WORK TO BE COMPLETED: Pull out every line below holding the word "size".

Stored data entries
==========

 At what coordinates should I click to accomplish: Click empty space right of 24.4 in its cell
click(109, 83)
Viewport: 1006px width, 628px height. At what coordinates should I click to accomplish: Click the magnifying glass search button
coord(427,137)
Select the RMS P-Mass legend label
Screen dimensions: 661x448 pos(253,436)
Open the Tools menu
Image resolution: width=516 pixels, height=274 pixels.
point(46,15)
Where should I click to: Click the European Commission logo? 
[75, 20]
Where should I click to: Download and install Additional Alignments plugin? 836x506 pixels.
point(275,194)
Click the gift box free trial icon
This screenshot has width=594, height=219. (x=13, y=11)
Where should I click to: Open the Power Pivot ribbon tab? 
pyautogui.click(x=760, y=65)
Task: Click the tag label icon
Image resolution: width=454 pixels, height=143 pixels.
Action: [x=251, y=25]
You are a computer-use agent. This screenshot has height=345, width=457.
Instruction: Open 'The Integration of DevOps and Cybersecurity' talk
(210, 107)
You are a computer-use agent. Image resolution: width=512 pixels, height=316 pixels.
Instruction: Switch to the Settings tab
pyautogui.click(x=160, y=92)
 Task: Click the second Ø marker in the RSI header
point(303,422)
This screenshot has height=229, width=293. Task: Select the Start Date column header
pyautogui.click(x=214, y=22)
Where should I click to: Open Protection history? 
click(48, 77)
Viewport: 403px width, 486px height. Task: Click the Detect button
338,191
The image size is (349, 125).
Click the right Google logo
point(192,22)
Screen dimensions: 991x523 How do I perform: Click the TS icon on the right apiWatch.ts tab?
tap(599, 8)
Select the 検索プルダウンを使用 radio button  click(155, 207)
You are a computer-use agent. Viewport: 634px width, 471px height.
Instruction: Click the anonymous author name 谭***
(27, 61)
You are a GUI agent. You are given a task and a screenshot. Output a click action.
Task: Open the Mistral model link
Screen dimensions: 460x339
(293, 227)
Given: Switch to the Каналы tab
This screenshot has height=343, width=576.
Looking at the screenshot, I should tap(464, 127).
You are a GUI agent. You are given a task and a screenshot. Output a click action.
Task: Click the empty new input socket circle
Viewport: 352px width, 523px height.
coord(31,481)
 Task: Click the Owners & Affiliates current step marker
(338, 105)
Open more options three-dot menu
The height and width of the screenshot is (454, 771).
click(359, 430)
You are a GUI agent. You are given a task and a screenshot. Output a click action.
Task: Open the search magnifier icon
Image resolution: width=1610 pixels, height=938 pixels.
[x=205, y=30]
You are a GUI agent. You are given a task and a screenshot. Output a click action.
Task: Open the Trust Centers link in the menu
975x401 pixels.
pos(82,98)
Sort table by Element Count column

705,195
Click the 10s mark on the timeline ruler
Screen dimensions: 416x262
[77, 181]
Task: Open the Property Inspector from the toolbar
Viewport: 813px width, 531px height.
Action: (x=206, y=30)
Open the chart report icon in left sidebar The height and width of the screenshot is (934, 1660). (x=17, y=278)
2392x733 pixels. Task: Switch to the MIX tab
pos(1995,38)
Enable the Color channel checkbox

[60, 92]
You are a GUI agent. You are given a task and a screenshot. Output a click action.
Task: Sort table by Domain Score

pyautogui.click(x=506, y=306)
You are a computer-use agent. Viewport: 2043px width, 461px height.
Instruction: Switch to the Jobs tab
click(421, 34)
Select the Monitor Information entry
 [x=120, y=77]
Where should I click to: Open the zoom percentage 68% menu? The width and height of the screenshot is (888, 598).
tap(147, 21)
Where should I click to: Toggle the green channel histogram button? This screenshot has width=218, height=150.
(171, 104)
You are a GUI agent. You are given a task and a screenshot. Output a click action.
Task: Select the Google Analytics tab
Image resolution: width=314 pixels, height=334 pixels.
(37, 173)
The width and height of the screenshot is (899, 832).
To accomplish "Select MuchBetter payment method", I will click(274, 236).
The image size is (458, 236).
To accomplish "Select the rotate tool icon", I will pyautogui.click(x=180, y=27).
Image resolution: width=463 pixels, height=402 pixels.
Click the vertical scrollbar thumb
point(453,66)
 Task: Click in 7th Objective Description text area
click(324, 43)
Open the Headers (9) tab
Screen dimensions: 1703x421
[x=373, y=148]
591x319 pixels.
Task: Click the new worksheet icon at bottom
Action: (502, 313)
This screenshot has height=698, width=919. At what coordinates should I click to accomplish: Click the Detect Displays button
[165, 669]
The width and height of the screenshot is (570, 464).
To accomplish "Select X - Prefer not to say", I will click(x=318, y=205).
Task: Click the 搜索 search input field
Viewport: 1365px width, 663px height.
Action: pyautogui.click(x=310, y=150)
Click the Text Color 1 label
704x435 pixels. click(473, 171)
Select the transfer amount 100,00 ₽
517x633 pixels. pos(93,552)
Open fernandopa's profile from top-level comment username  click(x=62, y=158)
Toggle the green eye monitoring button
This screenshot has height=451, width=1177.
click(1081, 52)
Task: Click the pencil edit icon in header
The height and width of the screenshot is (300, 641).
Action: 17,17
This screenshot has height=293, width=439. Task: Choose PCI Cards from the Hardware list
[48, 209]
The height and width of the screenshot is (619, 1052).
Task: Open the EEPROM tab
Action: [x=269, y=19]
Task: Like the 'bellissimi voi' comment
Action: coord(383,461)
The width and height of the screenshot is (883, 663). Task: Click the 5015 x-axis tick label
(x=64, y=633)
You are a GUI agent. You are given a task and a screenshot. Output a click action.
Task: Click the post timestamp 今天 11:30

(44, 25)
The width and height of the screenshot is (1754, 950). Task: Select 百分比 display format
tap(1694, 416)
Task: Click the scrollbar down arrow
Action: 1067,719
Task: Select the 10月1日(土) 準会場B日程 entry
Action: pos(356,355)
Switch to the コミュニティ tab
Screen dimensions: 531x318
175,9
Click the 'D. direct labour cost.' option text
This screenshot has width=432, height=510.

==========

EXERCISE SOLUTION:
The image size is (349, 125).
The image size is (458, 236).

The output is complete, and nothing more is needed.